Vector search is the foundation of modern retrieval-augmented generation (RAG), semantic search, and recommendation systems. As vector databases become production workloads, optimizing search performance, recall, and memory usage becomes critical. This article covers practical optimization techniques for HNSW, quantization, IVF, filtered search, and multi-vector indexing.

HNSW Tuning

HNSW (Hierarchical Navigable Small World) is the most popular approximate nearest neighbor (ANN) algorithm. It builds a multi-layer graph where higher layers have fewer nodes (long-range connections) and lower layers have more nodes (short-range connections).

Key Parameters

**M (Maximum number of connections per node)**:

Controls how many neighbors each node connects to.
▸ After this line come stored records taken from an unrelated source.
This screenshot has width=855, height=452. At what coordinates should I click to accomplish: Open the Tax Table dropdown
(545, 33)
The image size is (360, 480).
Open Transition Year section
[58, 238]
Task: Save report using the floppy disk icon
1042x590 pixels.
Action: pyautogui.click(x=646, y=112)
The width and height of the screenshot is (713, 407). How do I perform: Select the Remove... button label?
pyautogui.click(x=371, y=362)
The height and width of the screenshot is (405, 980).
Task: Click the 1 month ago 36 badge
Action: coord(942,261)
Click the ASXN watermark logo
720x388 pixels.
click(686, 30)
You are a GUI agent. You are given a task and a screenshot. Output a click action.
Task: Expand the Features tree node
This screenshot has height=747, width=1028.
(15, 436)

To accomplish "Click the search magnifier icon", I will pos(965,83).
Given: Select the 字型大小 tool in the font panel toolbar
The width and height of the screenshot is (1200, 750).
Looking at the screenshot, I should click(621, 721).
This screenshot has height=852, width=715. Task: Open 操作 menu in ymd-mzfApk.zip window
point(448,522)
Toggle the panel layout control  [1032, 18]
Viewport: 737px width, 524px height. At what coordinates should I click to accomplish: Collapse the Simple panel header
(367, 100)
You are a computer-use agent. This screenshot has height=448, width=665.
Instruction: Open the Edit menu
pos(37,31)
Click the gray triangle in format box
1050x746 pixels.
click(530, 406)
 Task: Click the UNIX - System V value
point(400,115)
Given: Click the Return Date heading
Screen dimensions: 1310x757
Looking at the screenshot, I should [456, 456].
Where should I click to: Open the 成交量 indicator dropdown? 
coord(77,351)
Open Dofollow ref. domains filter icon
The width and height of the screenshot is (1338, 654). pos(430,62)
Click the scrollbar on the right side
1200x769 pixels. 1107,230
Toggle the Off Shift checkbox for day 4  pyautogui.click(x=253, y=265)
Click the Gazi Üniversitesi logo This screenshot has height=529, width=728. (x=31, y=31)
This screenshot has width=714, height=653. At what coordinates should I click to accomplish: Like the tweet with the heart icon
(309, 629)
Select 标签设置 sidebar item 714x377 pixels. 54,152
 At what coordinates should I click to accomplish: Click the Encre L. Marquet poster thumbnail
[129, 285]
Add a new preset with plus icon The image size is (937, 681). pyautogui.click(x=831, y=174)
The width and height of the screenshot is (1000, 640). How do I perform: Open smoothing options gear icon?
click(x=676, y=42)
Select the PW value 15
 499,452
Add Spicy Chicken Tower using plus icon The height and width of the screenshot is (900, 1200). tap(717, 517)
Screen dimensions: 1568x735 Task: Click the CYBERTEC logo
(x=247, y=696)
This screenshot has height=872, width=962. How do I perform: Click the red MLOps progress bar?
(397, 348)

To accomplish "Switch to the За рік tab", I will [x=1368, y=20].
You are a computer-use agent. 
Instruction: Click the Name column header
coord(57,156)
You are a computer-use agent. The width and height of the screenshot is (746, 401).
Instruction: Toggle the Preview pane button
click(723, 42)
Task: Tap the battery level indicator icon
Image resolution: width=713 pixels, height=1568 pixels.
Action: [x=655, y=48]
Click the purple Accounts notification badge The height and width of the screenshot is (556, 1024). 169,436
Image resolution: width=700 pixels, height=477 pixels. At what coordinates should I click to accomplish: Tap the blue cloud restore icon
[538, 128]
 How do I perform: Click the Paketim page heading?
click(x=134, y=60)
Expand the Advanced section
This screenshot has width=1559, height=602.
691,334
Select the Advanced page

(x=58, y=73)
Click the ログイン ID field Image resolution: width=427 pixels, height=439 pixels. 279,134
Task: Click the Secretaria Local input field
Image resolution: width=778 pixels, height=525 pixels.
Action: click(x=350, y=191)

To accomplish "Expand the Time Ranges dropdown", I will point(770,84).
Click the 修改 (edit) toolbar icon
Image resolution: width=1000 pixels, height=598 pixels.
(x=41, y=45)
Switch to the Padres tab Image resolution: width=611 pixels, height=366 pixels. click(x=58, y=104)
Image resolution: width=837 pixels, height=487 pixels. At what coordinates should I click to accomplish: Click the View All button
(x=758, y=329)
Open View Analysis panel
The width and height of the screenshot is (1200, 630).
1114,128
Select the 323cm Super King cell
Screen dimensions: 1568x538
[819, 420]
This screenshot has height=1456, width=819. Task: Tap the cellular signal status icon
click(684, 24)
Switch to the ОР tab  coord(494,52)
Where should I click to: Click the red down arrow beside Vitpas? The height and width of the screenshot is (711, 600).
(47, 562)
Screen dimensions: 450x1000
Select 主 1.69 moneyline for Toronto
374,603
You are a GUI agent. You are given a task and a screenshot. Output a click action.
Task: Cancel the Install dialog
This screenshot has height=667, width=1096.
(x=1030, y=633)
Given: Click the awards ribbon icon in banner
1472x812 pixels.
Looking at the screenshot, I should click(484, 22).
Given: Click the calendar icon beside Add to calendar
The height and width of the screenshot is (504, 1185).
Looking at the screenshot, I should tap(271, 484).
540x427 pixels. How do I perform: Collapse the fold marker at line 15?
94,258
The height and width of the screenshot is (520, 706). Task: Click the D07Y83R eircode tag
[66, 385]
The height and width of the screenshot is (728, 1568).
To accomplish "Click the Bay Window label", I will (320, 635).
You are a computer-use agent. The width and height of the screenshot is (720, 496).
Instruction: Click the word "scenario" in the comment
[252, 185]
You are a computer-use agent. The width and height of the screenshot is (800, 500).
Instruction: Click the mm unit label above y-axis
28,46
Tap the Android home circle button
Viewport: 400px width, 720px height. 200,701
Higher M improves recall and search quality at the cost of more memory and slower indexing.

M = 8: Lower memory, lower recall. Good for filtering-heavy workloads.

M = 16: Balanced. Recommended default for most cases.

M = 32: Higher recall, higher memory. Good for high-accuracy requirements.


# HNSW with different M values

from pymilvus import CollectionSchema, FieldSchema, DataType



schema = CollectionSchema([

    FieldSchema("id", DataType.INT64, is_primary=True),

    FieldSchema("embedding", DataType.FLOAT_VECTOR, dim=768),

])



# Milvus: Create collection with HNSW index

collection.create_index("embedding", {

    "metric_type": "IP",          # Inner product

    "index_type": "HNSW",

    "params": {

        "M": 16,                  # Connections per node

        "efConstruction": 200     # Build-time search width

    }

})

**efConstruction (Build-time search width)**:

Controls how many candidate neighbors are evaluated during index construction. Higher values improve index quality but increase build time.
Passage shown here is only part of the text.